What the task asks → From the first line to the last, copy the data exactly.

+ + + + + + +

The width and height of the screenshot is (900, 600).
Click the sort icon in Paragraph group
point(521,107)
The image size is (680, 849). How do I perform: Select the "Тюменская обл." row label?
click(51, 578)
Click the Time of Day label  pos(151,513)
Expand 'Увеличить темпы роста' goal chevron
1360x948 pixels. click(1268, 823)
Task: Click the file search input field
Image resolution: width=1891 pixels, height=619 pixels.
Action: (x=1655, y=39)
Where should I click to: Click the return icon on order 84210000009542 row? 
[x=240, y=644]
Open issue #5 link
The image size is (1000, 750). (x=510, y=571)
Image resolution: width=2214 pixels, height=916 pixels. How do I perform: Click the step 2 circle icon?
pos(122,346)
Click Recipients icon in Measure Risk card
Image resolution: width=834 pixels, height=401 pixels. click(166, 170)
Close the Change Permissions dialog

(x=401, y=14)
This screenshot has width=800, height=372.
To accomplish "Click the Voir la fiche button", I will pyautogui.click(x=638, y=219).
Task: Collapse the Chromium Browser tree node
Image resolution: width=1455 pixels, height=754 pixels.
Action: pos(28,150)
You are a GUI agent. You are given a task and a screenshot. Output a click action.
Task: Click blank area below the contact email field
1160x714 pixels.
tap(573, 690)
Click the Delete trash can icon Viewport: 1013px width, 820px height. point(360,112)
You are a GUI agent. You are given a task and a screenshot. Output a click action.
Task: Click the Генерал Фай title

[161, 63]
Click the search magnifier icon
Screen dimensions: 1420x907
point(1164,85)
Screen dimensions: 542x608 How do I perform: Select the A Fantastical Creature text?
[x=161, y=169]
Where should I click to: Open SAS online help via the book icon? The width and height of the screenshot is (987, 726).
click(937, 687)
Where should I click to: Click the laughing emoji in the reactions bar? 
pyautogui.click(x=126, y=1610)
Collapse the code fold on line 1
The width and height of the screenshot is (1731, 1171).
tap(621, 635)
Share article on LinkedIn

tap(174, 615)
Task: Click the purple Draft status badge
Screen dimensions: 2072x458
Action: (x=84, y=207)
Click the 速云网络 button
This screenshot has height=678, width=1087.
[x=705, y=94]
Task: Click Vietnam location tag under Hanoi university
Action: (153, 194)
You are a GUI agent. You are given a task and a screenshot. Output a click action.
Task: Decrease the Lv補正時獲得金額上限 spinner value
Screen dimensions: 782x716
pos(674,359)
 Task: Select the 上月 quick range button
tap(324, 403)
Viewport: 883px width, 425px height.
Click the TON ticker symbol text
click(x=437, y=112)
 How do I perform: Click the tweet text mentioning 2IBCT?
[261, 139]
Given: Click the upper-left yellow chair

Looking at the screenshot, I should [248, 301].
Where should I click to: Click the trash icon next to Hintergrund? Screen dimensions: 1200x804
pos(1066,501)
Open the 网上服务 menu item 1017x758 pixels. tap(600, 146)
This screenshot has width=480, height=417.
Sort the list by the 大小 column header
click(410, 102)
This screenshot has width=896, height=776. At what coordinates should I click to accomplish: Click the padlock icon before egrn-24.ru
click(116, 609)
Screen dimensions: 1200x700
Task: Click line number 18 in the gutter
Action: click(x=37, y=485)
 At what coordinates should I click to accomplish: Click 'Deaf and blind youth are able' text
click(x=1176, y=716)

+ + + + + + +

Task result →
The width and height of the screenshot is (900, 600).
Click the sort icon in Paragraph group
point(521,107)
The image size is (680, 849). How do I perform: Select the "Тюменская обл." row label?
click(51, 578)
Click the Time of Day label  pos(151,513)
Expand 'Увеличить темпы роста' goal chevron
1360x948 pixels. click(1268, 823)
Task: Click the file search input field
Image resolution: width=1891 pixels, height=619 pixels.
Action: (x=1655, y=39)
Where should I click to: Click the return icon on order 84210000009542 row? 
[x=240, y=644]
Open issue #5 link
The image size is (1000, 750). (x=510, y=571)
Image resolution: width=2214 pixels, height=916 pixels. How do I perform: Click the step 2 circle icon?
pos(122,346)
Click Recipients icon in Measure Risk card
Image resolution: width=834 pixels, height=401 pixels. click(166, 170)
Close the Change Permissions dialog

(x=401, y=14)
This screenshot has width=800, height=372.
To accomplish "Click the Voir la fiche button", I will pyautogui.click(x=638, y=219).
Task: Collapse the Chromium Browser tree node
Image resolution: width=1455 pixels, height=754 pixels.
Action: pos(28,150)
You are a GUI agent. You are given a task and a screenshot. Output a click action.
Task: Click blank area below the contact email field
1160x714 pixels.
tap(573, 690)
Click the Delete trash can icon Viewport: 1013px width, 820px height. point(360,112)
You are a GUI agent. You are given a task and a screenshot. Output a click action.
Task: Click the Генерал Фай title

[161, 63]
Click the search magnifier icon
Screen dimensions: 1420x907
point(1164,85)
Screen dimensions: 542x608 How do I perform: Select the A Fantastical Creature text?
[x=161, y=169]
Where should I click to: Open SAS online help via the book icon? The width and height of the screenshot is (987, 726).
click(937, 687)
Where should I click to: Click the laughing emoji in the reactions bar? 
pyautogui.click(x=126, y=1610)
Collapse the code fold on line 1
The width and height of the screenshot is (1731, 1171).
tap(621, 635)
Share article on LinkedIn

tap(174, 615)
Task: Click the purple Draft status badge
Screen dimensions: 2072x458
Action: (x=84, y=207)
Click the 速云网络 button
This screenshot has height=678, width=1087.
[x=705, y=94]
Task: Click Vietnam location tag under Hanoi university
Action: (153, 194)
You are a GUI agent. You are given a task and a screenshot. Output a click action.
Task: Decrease the Lv補正時獲得金額上限 spinner value
Screen dimensions: 782x716
pos(674,359)
 Task: Select the 上月 quick range button
tap(324, 403)
Viewport: 883px width, 425px height.
Click the TON ticker symbol text
click(x=437, y=112)
 How do I perform: Click the tweet text mentioning 2IBCT?
[261, 139]
Given: Click the upper-left yellow chair

Looking at the screenshot, I should [248, 301].
Where should I click to: Click the trash icon next to Hintergrund? Screen dimensions: 1200x804
pos(1066,501)
Open the 网上服务 menu item 1017x758 pixels. tap(600, 146)
This screenshot has width=480, height=417.
Sort the list by the 大小 column header
click(410, 102)
This screenshot has width=896, height=776. At what coordinates should I click to accomplish: Click the padlock icon before egrn-24.ru
click(116, 609)
Screen dimensions: 1200x700
Task: Click line number 18 in the gutter
Action: click(x=37, y=485)
 At what coordinates should I click to accomplish: Click 'Deaf and blind youth are able' text
click(x=1176, y=716)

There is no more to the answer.